Engineering Simplicity in Adaptive Typesetting: Eschewing complex layout learning in favor of an iterative search with a 0.05 step size proves that a well-executed trivial baseline can outperform complex commercial solutions.
Prompt Engineering via Placeholders: The formula placeholder and glossary injection techniques are highly reusable for any LLM task involving structured academic content.
Open-source Strategy: The architecture is designed for the community, with hot-swappable backends and clear plugin structures, turning a system paper into a long-term ecosystem asset.

Limitations & Future Work¶

IR construction introduces computational overhead; inference latency is significantly higher than pure text API calls (1.63 s/page vs 0.38 s/page).
Dependency on upstream OCR/layout detection robustness; failure in parsing low-quality scans or exotic layouts results in untranslated segments.
Translation quality is capped by the underlying LLM; it is a framework, not an MT engine.
Typesetting for language pairs with extreme morphological differences (e.g., vertical CJK to Latin) remains a challenge.
Evaluation focuses on technical documents; magazine layouts or complex artistic pages are not yet covered.

vs.

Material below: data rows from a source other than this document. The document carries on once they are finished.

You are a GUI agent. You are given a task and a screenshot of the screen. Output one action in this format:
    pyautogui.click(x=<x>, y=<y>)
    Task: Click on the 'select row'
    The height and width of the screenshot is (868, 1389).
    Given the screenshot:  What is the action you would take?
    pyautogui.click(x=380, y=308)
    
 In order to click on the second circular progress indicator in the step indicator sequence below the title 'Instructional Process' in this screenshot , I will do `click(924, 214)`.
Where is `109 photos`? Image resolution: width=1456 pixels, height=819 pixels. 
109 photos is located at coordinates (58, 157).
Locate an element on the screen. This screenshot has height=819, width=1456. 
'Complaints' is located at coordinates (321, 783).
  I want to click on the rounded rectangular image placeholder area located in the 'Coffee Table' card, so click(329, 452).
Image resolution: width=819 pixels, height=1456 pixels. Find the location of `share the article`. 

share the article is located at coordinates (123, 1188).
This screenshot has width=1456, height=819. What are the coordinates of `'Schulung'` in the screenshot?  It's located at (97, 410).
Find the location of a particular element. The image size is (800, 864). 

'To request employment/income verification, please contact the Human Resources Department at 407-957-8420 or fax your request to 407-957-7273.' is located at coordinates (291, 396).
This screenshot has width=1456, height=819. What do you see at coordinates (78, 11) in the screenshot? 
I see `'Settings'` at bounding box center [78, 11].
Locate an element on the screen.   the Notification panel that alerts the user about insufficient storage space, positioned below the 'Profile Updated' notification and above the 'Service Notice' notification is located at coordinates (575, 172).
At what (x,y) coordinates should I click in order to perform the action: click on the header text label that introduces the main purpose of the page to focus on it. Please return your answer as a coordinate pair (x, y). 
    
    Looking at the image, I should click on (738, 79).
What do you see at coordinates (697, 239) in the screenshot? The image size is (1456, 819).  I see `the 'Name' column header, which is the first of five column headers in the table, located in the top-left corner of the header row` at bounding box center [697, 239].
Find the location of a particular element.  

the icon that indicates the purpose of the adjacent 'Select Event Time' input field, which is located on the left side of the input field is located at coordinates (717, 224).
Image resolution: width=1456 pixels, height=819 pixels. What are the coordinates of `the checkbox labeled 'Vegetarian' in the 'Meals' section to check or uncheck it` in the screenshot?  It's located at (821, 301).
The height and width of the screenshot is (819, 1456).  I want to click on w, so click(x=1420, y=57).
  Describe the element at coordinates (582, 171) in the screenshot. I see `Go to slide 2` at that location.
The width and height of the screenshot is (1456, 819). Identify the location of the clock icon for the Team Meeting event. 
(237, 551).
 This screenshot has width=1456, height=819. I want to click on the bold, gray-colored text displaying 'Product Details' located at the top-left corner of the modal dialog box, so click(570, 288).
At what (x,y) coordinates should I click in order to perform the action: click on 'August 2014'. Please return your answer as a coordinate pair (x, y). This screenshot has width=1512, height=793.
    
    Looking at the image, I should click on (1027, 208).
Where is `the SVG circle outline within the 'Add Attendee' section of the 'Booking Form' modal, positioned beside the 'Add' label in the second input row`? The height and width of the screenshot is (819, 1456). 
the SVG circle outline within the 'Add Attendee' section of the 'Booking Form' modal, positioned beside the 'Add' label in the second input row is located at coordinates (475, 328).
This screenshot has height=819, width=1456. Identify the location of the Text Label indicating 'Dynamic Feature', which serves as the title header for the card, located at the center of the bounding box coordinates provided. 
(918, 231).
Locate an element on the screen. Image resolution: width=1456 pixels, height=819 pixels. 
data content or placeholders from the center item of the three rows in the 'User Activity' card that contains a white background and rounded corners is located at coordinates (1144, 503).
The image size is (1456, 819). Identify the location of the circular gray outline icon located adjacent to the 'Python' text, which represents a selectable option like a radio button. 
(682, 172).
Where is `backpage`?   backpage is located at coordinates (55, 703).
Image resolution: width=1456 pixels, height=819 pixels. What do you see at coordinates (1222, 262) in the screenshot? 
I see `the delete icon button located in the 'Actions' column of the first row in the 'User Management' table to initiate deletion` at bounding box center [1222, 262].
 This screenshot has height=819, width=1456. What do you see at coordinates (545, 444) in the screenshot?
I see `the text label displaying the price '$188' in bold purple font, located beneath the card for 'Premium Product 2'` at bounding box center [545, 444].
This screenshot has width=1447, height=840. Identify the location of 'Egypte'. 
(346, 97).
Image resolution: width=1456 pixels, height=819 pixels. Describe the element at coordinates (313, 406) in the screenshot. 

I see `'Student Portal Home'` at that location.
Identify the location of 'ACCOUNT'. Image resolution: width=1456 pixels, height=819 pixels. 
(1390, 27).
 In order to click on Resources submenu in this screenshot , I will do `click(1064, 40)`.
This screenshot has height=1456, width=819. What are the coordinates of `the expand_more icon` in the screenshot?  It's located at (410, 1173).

PDFMathTranslate: Moves from a monolithic black box to a modular IR-based system with added terminology and adaptive typesetting.
vs. DeepL/Google Translate: Provides an open-source alternative with superior layout fidelity compared to the text-stream-heavy commercial tools.
vs. Doc2X/MinerU: Transitions from one-way extraction to bidirectional reconstruction.
vs. LayoutReader/DocLayout-YOLO: Treats these layout models as interchangeable upstream plugins.

Rating¶

Novelty: ⭐⭐⭐⭐ IR paradigms are known, but applying a bidirectional, plugin-based IR to the PDF translation problem is a significant system contribution.
Experimental Thoroughness: ⭐⭐⭐⭐ Combination of 200-page benchmark, human evaluation, LLM-as-a-judge, and module ablations.
Writing Quality: ⭐⭐⭐⭐ Clear explanation of the five-module architecture with strong alignment between tables and case studies.
Value: ⭐⭐⭐⭐⭐ High community impact (8.4K stars) and practical utility make it an excellent example of an ACL system demo.